- TASKS FOR THIS EXERCISE:
a. In the Sum::sum forum thread, what frame rate did mistodon get with a normal loop instead of sum?
b. Return the passage of the Sum::sum forum thread from "Performance on the" up to and including "the for loop.", copied word for word.

[EXERCISE TEXT — start]

Why is Sum::sum so much slower than a manual loop?

mistodon · July 13, 2018, 6:56pm

So I noticed this while profiling my path tracer. My dot-product was using sum internally and I was getting ~14 FPS - and with a normal loop, I was getting ~23 FPS.

This playground link shows the same issue (for me anyway): Rust Playground

This is in release mode too. I'd expect it to optimize down to roughly the same thing. Is there anything I can do to encourage that optimization? Or should I just... write my own loop?

mbrubeck · July 13, 2018, 7:13pm

Performance on the playground doesn't seem to be very stable. For example, just now I got:

Sum was 499998500001, calculation took: Duration { secs: 0, nanos: 422543 }
Loop sum was 499998500001, calculation took: Duration { secs: 0, nanos: 779491 }

On my own system, the results were still quite noisy but the average for sum was about 20% faster than the for loop.

mistodon · July 13, 2018, 7:27pm

Interesting... I suppose I'm glad it's not a general problem with sum then. Though I'm not sure how to diagnose exactly why it's so much slower in my case.

quadrupleslap · July 13, 2018, 7:29pm

If you swap the order around the first one is still slower than the second one, so my bet is on cache shenanigans.

Edit: By "first one is still slower" I meant that the sum becomes the faster one and the loop becomes the slower one.

HadrienG · July 13, 2018, 7:39pm

Let's ask Godbolt!

[EXERCISE TEXT — finish]
[MATERIAL PROVIDED — start]

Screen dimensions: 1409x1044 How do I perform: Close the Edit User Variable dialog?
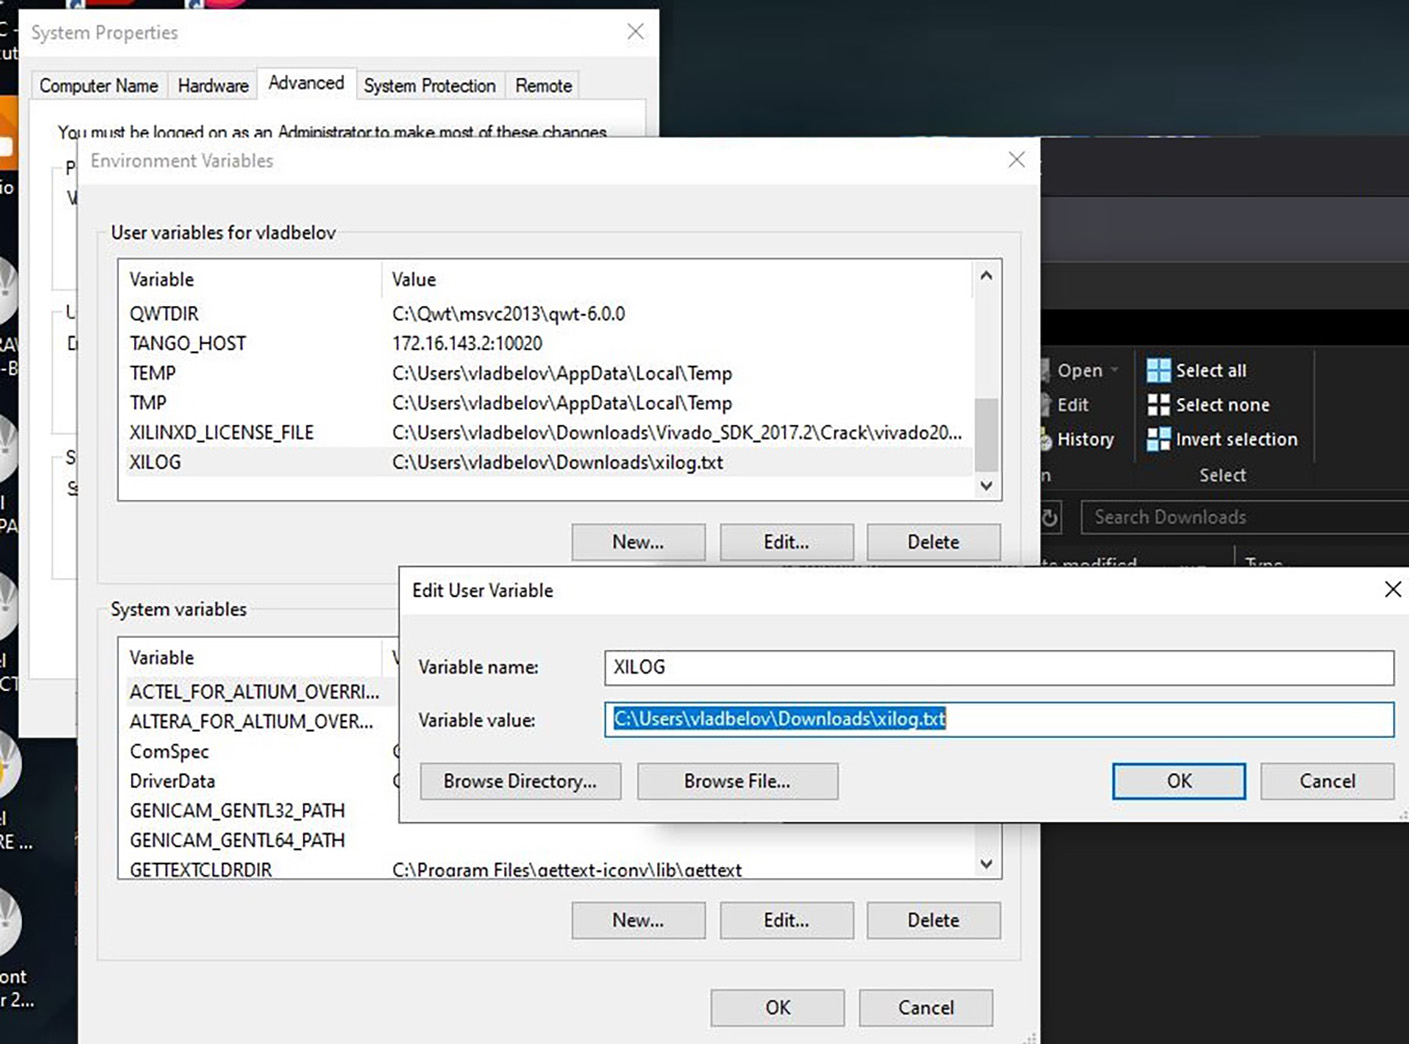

[MATERIAL PROVIDED — finish]

- ANSWER SECTION:
a. About 23 FPS.

b.
Performance on the playground doesn't seem to be very stable. For example, just now I got:

Sum was 499998500001, calculation took: Duration { secs: 0, nanos: 422543 }
Loop sum was 499998500001, calculation took: Duration { secs: 0, nanos: 779491 }

On my own system, the results were still quite noisy but the average for sum was about 20% faster than the for loop.